Was also tun? Die Kommunalpolitik reagiert unkonventionell – und setzt jetzt auf eine Genossenschaft. Der künftige Genosse Landarzt hat offenbar, wenn auch aus der Not geboren, im ländlichen Raum eine Zukunft. Medwald heißt die neue, landesweit größte Genossenschaft, in der sich – nach Vorbild anderer Landkreise – zwölf Gemeinden und acht Ärztinnen und Ärzte zusammengeschlossen haben.

 

Viele Ärzte wollen keine eigene Praxis

 

Notruf und Zukunftsperspektive: Es wird sich zeigen müssen, ob die Kombination bei jungen Medizinern auf Widerhall stößt. Noch regiert die Zuversicht. Denn sehr viele junge Ärzte und Ärztinnen streben nicht mehr nach einer eigenen Praxis, sondern ins Angestelltenverhältnis. Unternehmerisches Risiko, hohe Anfangsverschuldung und den ausufernden Verwaltungsaufwand schrecken viele vom Weg in die Selbstständigkeit ab.

 

Deshalb versucht die Genossenschaft gerade beim Verwaltungswust Entlastung zu schaffen.

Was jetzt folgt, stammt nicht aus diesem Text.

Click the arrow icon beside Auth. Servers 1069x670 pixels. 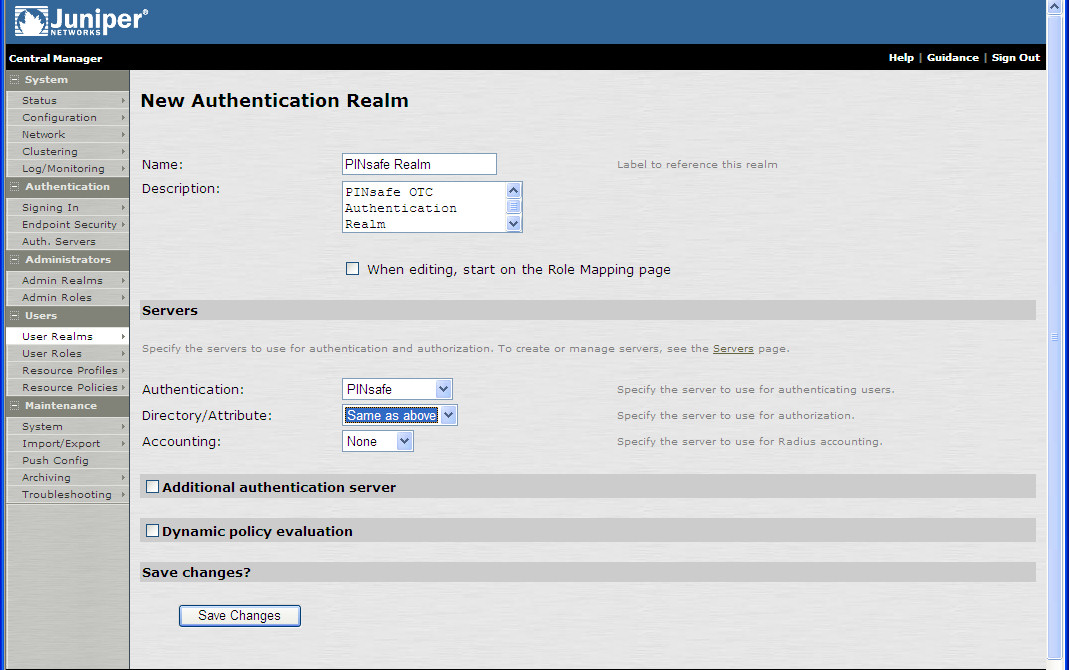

In ihrem Medizinischen Verwaltungszentrum soll sich ein Geschäftsführer um das Management der angeschlossenen Praxen kümmern. Dass das Modell in anderen Kreisen bereits positiv aufgenommen wird, macht die Medwald-Macher optimistisch. Noch müssen sich die Patienten im Schwäbischen Wald wohl noch etwas gedulden. Noch immer zieht es junge Mediziner ja nicht unbedingt in den ländlichen Raum.